Short task
Reproduce every one of the rows below word for word, and leave the pictures out.

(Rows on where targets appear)
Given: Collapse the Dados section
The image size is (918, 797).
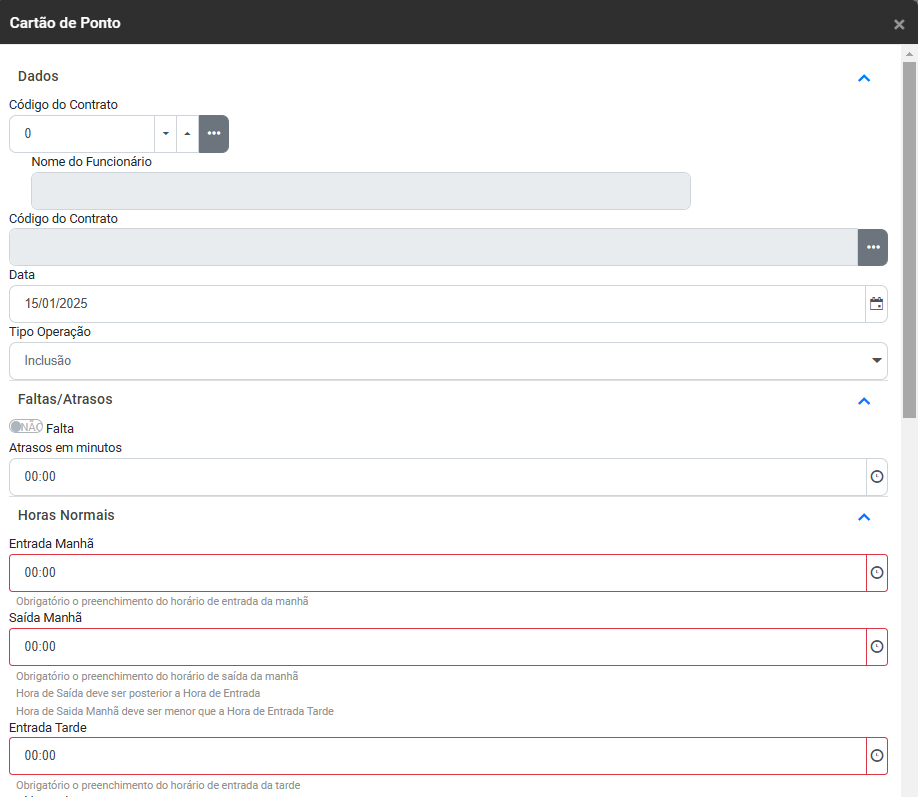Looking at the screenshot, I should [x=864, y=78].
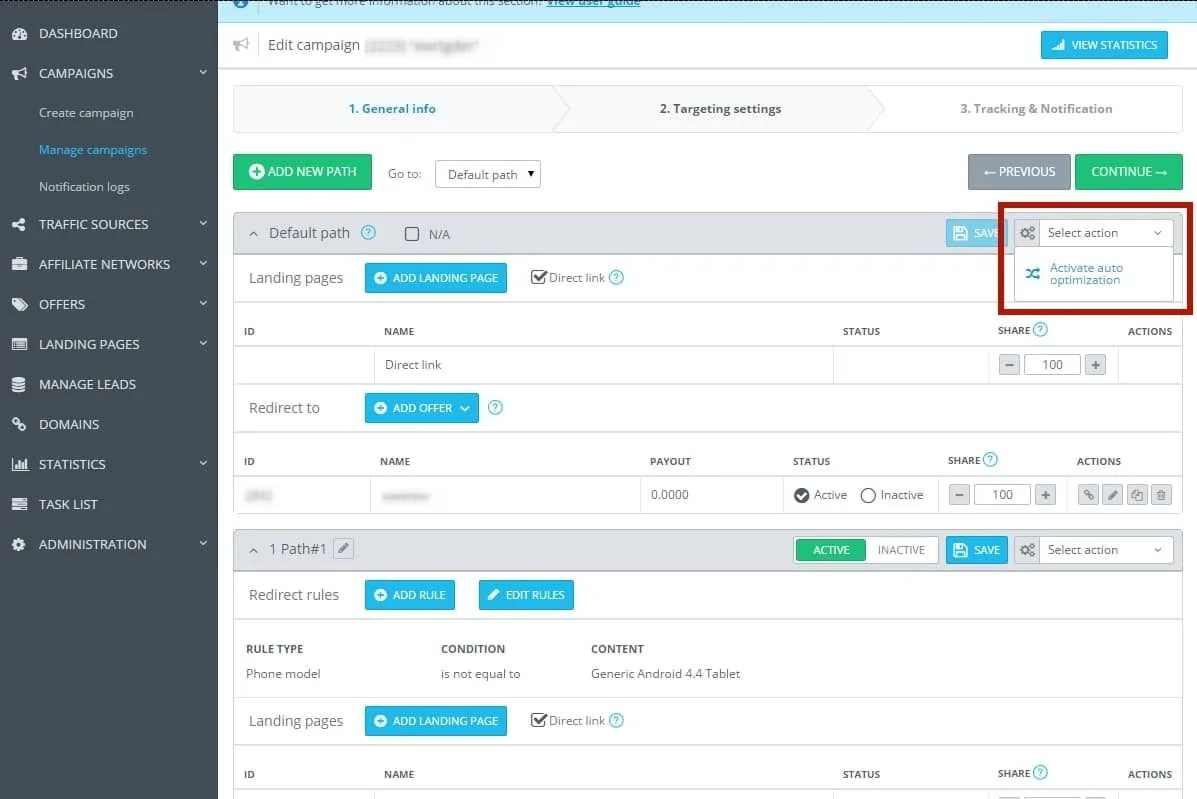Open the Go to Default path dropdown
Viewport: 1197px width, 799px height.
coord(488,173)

Answer to this problem
Given: Collapse the Dados section
The image size is (918, 797).
Looking at the screenshot, I should [x=864, y=78].
Open the Go to Default path dropdown
Viewport: 1197px width, 799px height.
coord(488,173)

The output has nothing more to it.